**Tarefa A**
Enumere todos os clubes de futebol mencionados pelo nome no texto de origem sobre o Deportivo Riestra.
**Tarefa B**
Prossiga o texto de origem sobre o Deportivo Riestra a partir da sua última frase.

**Texto de origem**

A par de Braian Romero, também Juan Sebastián Verón, antigo internacional argentino que é agora presidente do Estudiantes de la Plata, criticou o golpe de publicidade. “Uma total falta de respeito pelo futebol e pelos jogadores”, escreveu no Instagram. Já Cristian Fabbiani, em entrevista a uma rádio local depois do jogo, revelou que falou com o treinador do Vélez Sarsfield antes do apito inicial para lhe explicar o que ia acontecer e porquê.

“Ele riu-se e disse-me para o deixar em campo durante os 90 minutos. É uma coisa contratual, que foi assinada há muito tempo. O clube depende muito da publicidade. Foi algo sem exemplo, provavelmente”, contou o treinador, que disse a Gustavo Quinteros que não pretendia “desrespeitá-lo” com a titularidade de “Spreen”. Entretanto, a Federação Argentina de Futebol já anunciou que está a investigar oficialmente o caso, que pode violar o Código de Ética das competições.

A verdade é que esta não é a primeira vez que o Deportivo Riestra, que está no nono lugar do Campeonato com 31 pontos em 22 jornadas, faz manchetes devido a decisões algo excêntricas. O clube de Buenos Aires apurou-se para a Primeira Divisão pela primeira vez no fim da temporada passada, estando a realizar o ano de estreia no principal escalão, e tem aproveitado os dias mais mediáticos da história do emblema para acumular episódios.

**Registos**
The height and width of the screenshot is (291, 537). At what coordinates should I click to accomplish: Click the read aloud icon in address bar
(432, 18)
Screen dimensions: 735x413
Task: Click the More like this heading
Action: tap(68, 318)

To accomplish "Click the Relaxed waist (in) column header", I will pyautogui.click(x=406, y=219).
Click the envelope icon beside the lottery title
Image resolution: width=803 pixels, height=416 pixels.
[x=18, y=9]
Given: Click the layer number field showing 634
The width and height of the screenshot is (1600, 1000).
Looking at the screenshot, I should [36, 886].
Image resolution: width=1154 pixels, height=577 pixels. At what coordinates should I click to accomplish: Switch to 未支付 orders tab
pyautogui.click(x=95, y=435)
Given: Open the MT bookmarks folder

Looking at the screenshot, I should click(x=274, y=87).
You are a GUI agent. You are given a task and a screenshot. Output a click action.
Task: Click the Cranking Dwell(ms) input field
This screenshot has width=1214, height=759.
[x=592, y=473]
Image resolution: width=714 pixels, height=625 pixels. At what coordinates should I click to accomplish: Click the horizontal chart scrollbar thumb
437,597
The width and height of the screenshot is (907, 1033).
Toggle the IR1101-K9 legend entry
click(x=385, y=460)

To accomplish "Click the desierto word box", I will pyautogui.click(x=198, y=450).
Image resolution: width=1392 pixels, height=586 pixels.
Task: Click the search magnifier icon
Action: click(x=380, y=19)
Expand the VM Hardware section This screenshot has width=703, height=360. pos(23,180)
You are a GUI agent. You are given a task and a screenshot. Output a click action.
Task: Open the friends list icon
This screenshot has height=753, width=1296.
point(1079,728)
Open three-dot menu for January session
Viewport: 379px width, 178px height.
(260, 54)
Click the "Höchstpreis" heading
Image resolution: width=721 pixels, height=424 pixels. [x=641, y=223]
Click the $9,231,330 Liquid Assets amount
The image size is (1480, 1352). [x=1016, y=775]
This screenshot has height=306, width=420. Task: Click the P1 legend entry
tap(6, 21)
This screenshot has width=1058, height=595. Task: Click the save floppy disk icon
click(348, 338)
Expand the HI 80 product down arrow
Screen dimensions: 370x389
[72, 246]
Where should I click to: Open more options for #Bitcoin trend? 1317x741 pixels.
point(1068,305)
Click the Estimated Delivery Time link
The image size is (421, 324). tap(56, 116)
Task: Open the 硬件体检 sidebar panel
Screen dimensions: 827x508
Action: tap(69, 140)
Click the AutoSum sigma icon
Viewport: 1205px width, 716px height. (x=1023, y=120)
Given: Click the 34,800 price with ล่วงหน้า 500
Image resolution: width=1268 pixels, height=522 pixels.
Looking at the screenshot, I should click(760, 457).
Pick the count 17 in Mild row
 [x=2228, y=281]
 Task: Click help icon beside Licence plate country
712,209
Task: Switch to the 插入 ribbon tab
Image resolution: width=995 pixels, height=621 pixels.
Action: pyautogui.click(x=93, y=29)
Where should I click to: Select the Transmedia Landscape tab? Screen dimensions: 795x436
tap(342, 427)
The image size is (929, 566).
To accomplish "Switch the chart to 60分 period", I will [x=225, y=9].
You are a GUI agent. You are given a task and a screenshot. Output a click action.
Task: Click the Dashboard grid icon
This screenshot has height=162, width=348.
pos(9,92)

**Resposta A**
Estudiantes de la Plata
Vélez Sarsfield
Deportivo Riestra

**Resposta B**
Em maio deste ano, Cristian Fabbiani lançou Mateo Apolonio, jogador de apenas 14 anos que obviamente se tornou o mais jovem de sempre a atuar no Campeonato. Ora, até podia acontecer — só que o adolescente não voltou a aparecer em qualquer ficha de jogo, o que deixa antecipar que só teve minutos para que o clube ficasse com o recorde. Depois, os equipamentos: o Deportivo Riestra atua com camisolas com o símbolo da Adidas, mas a verdade é que a marca alemã não patrocina a equipa. Algo que nem é assim tão chocante quando se percebe que o diretor de comunicação tem… 19 anos.

A pré-temporada do clube também se tornou viral. A equipa tinha dias com quatro sessões de treinos: às 3h15 da manhã, às 7h, às 10h30 e às 18h, terminando os trabalhos apenas às 22h30 depois de uma refeição de grupo. Treinavam nas praias de Pinamar, na costa da Argentina, perto de discotecas. Por fim, o estádio. O Estádio Guillermo Laza é o mais pequeno da Primeira Divisão, com capacidade para apenas três mil pessoas, e fica a menos de um quilómetro do recinto do San Lorenzo, que também atua no Campeonato — sendo que não tem iluminação, o que significa que o Deportivo Riestra nunca pode jogar em casa durante a noite.